▶ WHAT THE EXERCISE ASKS
Transcribe the entries below word for word, beginning at the line with "Instruction: Click the" and stopping after the line with "Task: Click Создать событие button"; drop all pictures.
AVAILABLE RECORDS: Begin
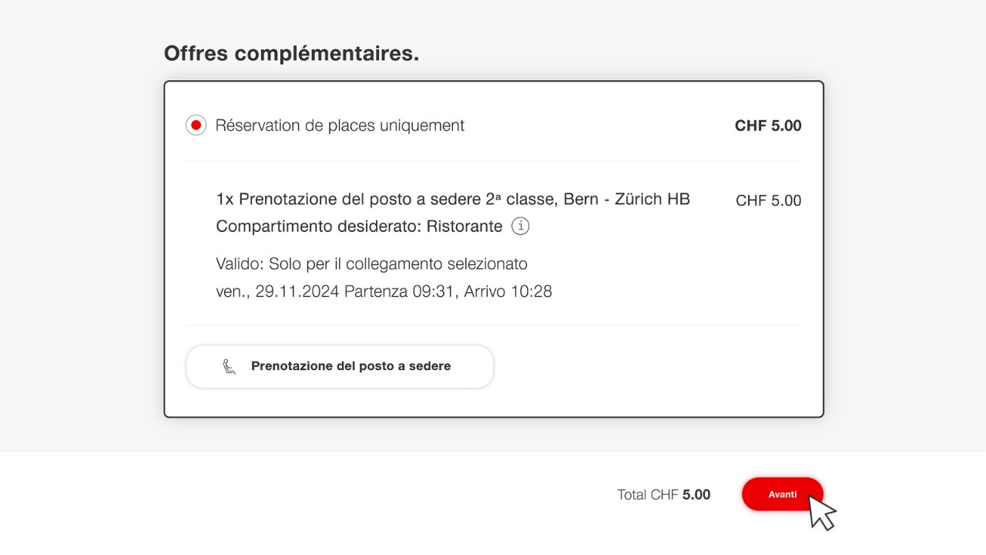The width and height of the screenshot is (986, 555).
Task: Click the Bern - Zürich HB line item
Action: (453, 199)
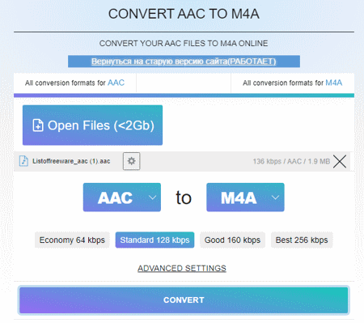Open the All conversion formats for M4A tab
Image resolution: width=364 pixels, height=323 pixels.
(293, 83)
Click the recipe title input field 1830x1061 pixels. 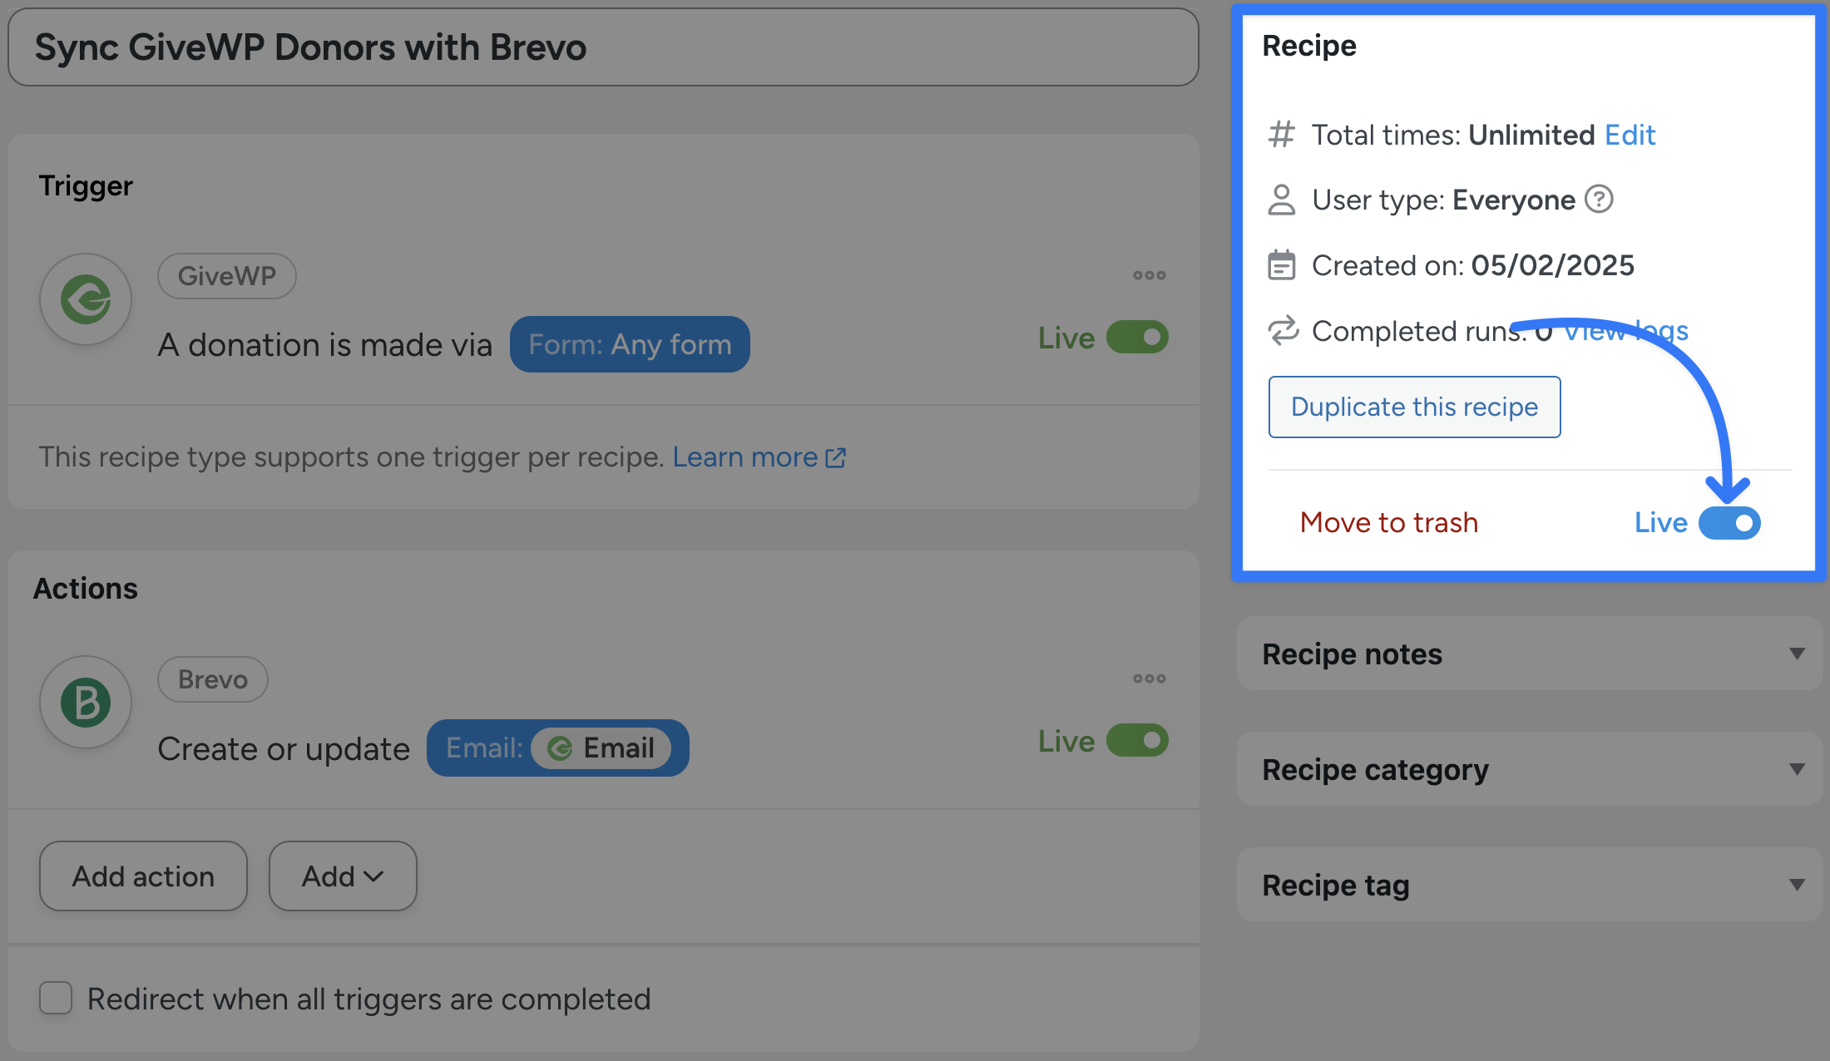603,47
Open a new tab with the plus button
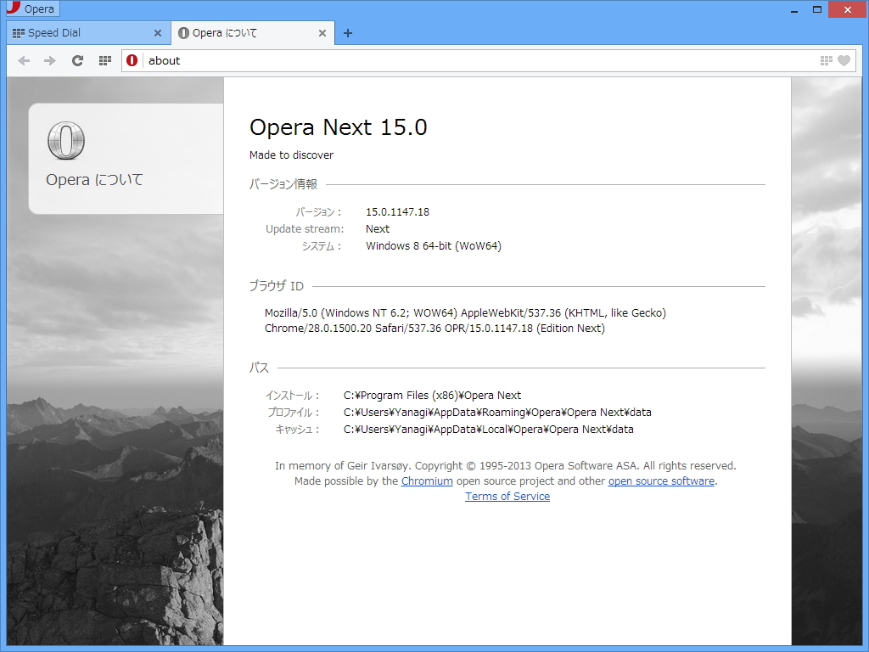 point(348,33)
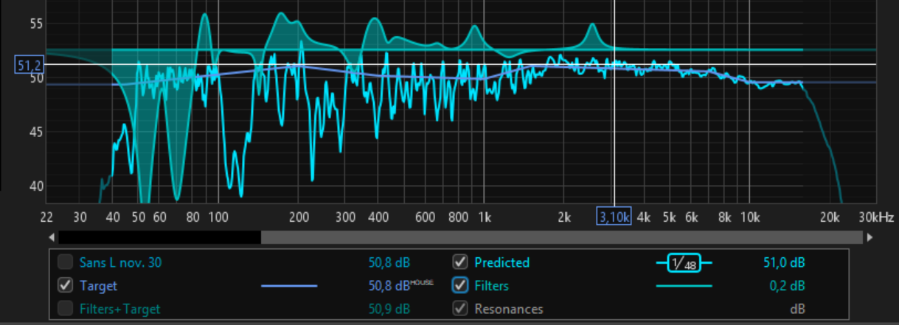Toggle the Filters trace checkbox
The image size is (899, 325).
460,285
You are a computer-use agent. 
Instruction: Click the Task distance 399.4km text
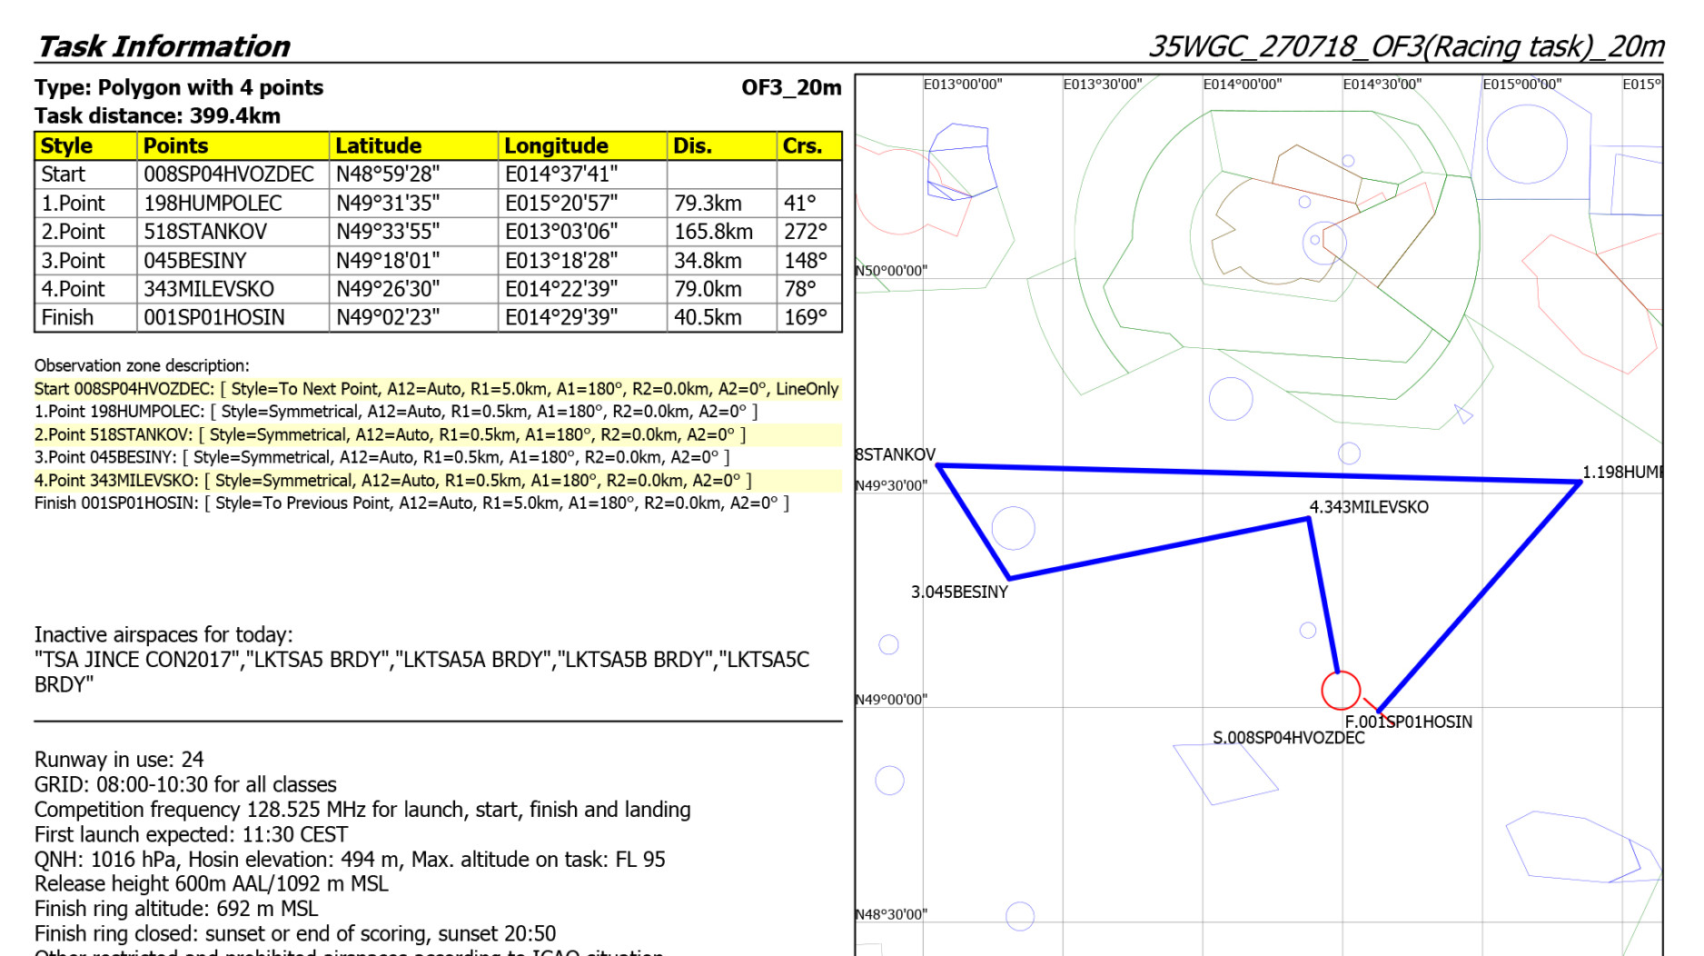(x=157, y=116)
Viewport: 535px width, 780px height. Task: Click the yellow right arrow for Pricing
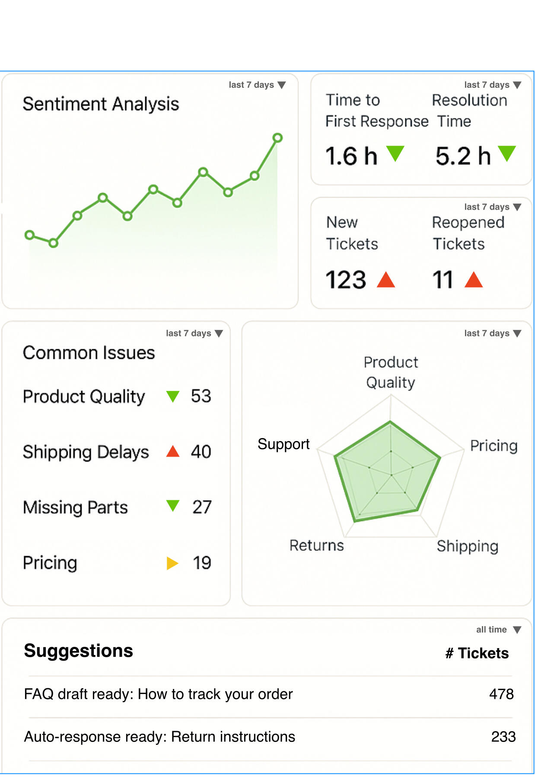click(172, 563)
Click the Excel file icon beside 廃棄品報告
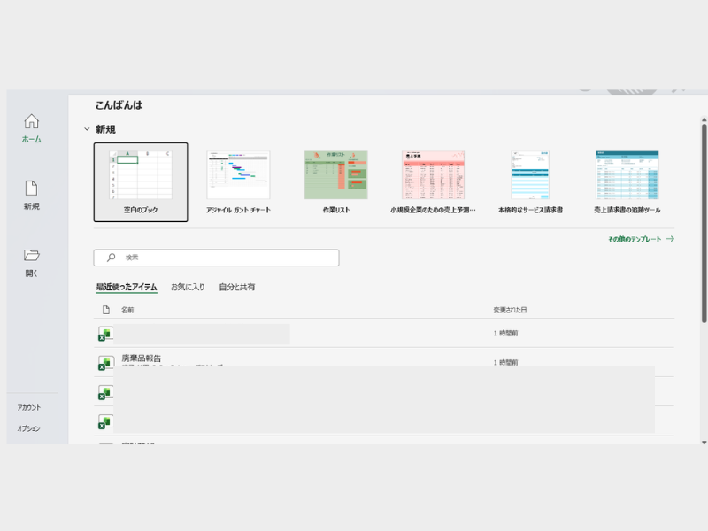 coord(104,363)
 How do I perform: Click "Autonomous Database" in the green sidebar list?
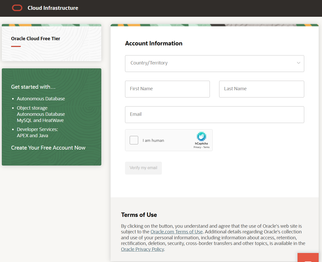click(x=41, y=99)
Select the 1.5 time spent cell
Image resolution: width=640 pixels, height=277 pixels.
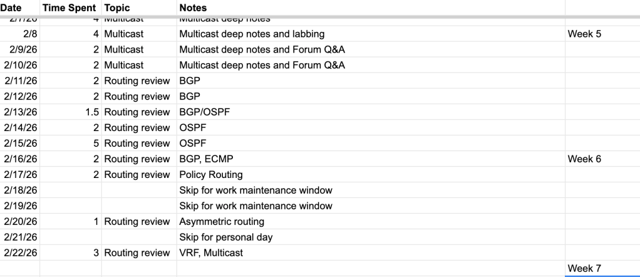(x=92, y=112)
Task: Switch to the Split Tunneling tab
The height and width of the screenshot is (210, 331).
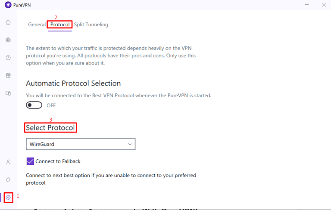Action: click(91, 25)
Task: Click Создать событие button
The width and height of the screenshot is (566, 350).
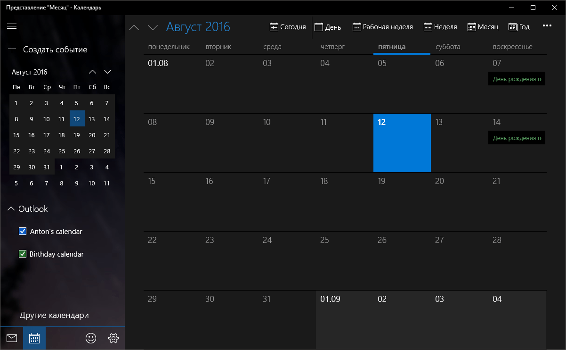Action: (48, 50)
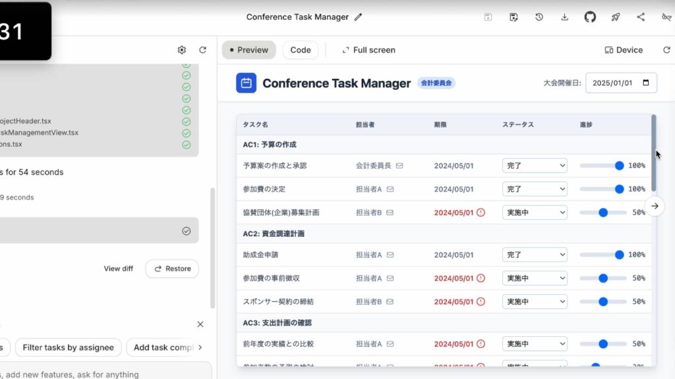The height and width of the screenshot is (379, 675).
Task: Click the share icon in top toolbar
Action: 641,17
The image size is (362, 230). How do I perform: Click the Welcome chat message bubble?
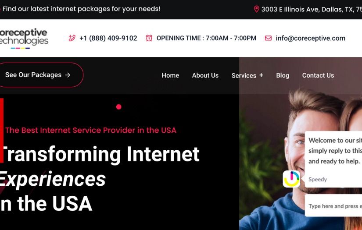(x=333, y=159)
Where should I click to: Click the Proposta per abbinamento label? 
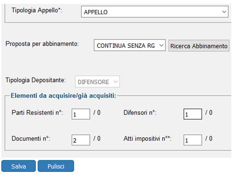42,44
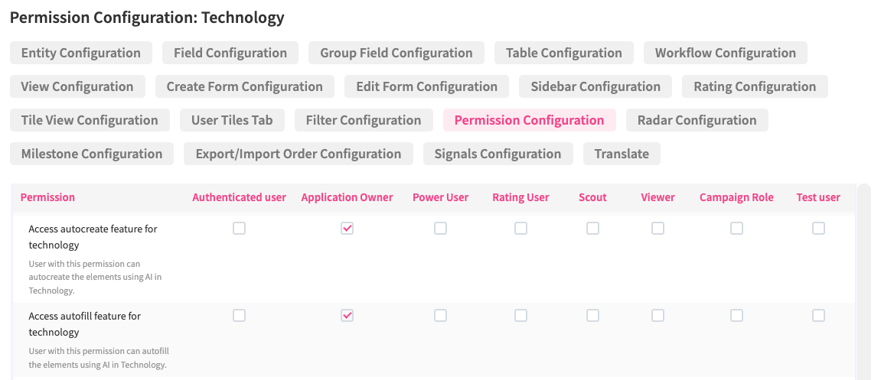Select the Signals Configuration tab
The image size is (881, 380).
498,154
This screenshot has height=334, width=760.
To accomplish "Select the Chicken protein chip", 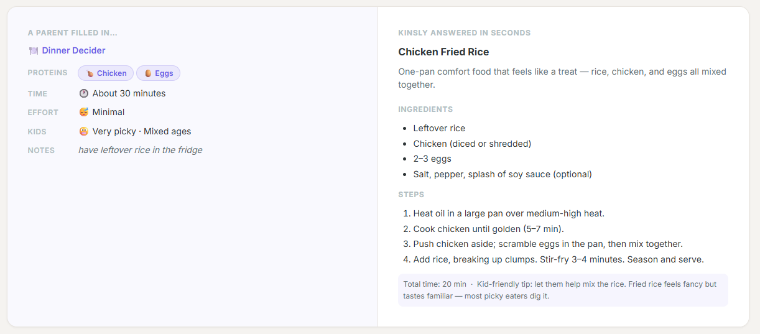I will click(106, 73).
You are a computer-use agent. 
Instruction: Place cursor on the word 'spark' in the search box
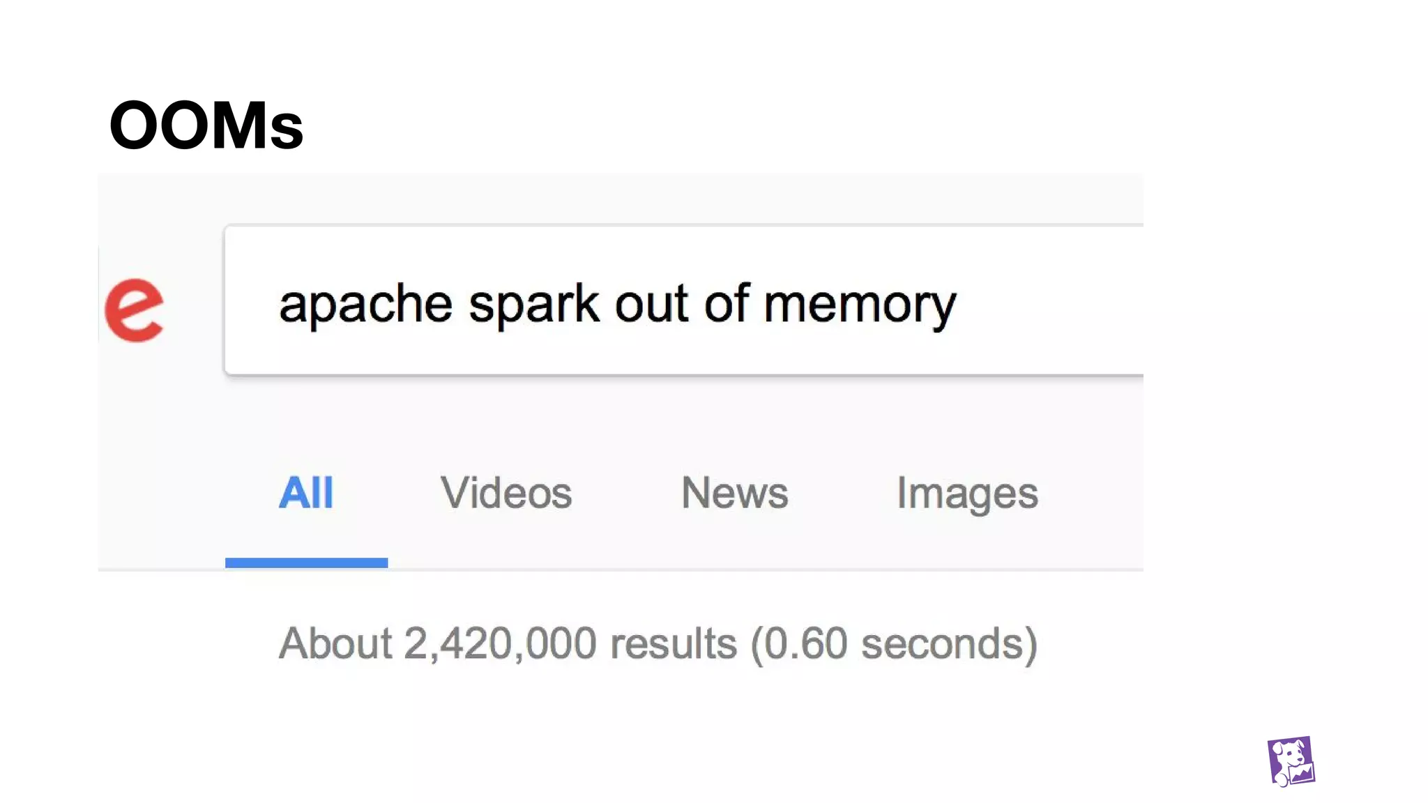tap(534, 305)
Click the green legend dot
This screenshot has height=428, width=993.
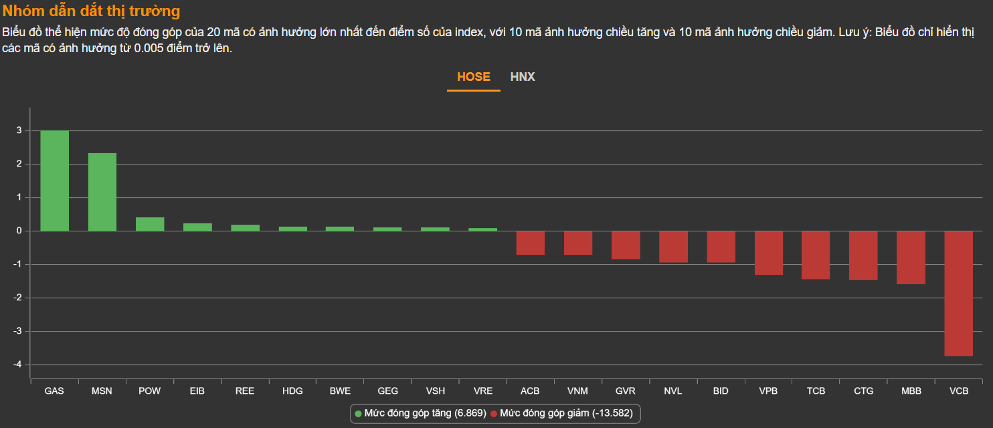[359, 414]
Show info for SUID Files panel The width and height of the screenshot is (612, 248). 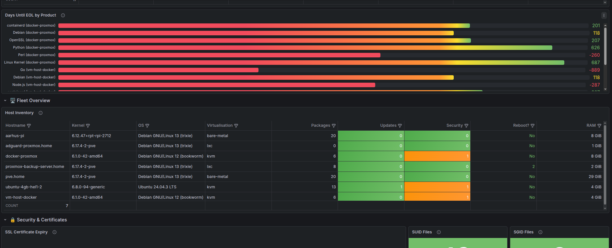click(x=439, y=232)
AVAILABLE RECORDS: End
▶ EXPECTED OUTPUT
Instruction: Click the Task distance 399.4km text
(x=157, y=116)
Viewport: 535px width, 780px height. Task: Click the yellow right arrow for Pricing
click(172, 563)
Click the Excel file icon beside 廃棄品報告
 coord(104,363)
 How do I perform: Click "Autonomous Database" in the green sidebar list?
click(x=41, y=99)
Select the 1.5 time spent cell
Image resolution: width=640 pixels, height=277 pixels.
(x=92, y=112)
Task: Switch to the Split Tunneling tab
The height and width of the screenshot is (210, 331).
Action: click(91, 25)
Task: Click Создать событие button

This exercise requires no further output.